P. aeruginosa is a key nosocomial pathogen that is naturally resistant to a wide range of antibiotics. The fact that it requires the Type III secretion system for establishment of virulence led the scientific community to study this macromolecular machinery in detail. However, it is now evident that P. aeruginosa has developed a NOVEL VIRULENCE STRATEGY that circumvents the T3SS and cause aggressive, rapid cell death. The work performed by our group, in collaboration with medical physicians at the Intensive Care Unit at the Grenoble University Hospital, reveals that a novel secreted protein, Exolysin, plays a key role in the molecular mechanisms involved in this process, and is a crucial virulence factor for the pathogenesis of clinically relevant P. aeruginosa isolates of the PA7/CLJ lineage, capable of provoking hemorrhagic pneumonia.
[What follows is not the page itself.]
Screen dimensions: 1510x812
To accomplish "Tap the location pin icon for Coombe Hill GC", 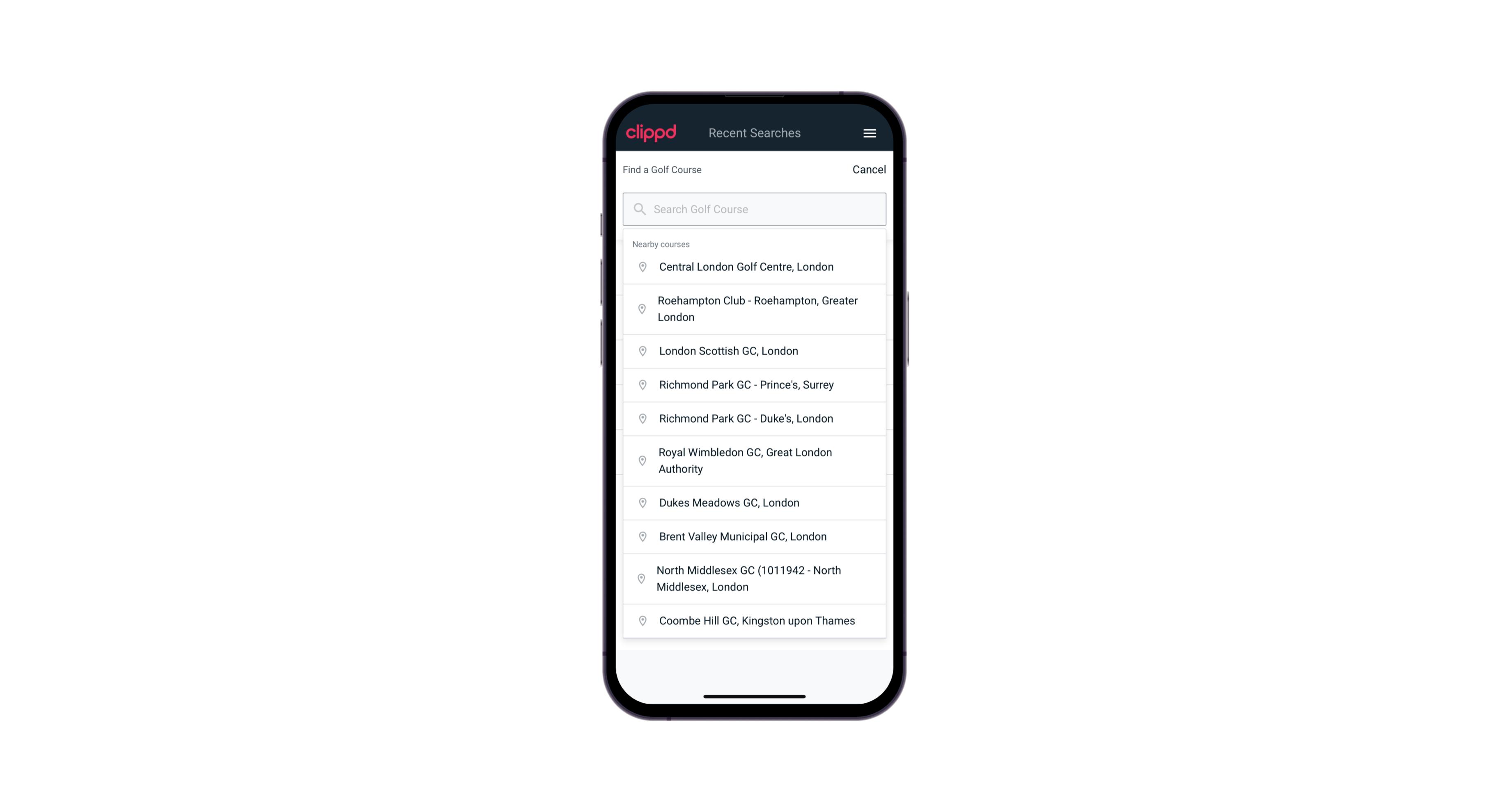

In this project, we will undertake the study of these P. aeruginosa clinical isolates from microbiological, biochemical, cellular and structural viewpoints, with the objective of delineating details of this new strategy in bacterial pathogenesis. Notably, the delineation of the toxin secretion process, its action on immune/epithelial/endothelial cells, the mechanisms of Exolysin regulation, and global host response to this type of pathogenesis process will be essential for the development of novel anti-virulence strategies. The results that will be generated through this project will thus have great impact at two levels. First, basic information about a new virulence mechanism will be generated for the vast scientific community. Moreover, this data will impact the work of physicians and hospital staff in charge of controlling bacterial infection,
notably in Intensive Care Units, recognizing a variant of P. aruginosa different in virulence properties from those commonly encountered in nosocomial settings. Because of the dramatic impact of Exolysin on P. aeruginosa pathogenicity, targeting this protein in future antibacterial development effort could be of high clinical interest. Thus, our research project is based on integrated, multidisciplinary approaches and aims to:
• Decipher the structure-functional relationship of Exolysin and its regulation
• Identify cellular targets of the toxin and characterize host responses using adapted cellularmodels
• Study global patho-adaptation of the CLJ strains using functional genomics
The project is divided into four complementary Tasks that involve a tight collaboration between the two partners who have been already engaged in several successful collaborations. The partnership, already established, with Steve Lory’s laboratory at Harvard Medical School, Boston, MA, USA will be continued for all aspects of functional genomics.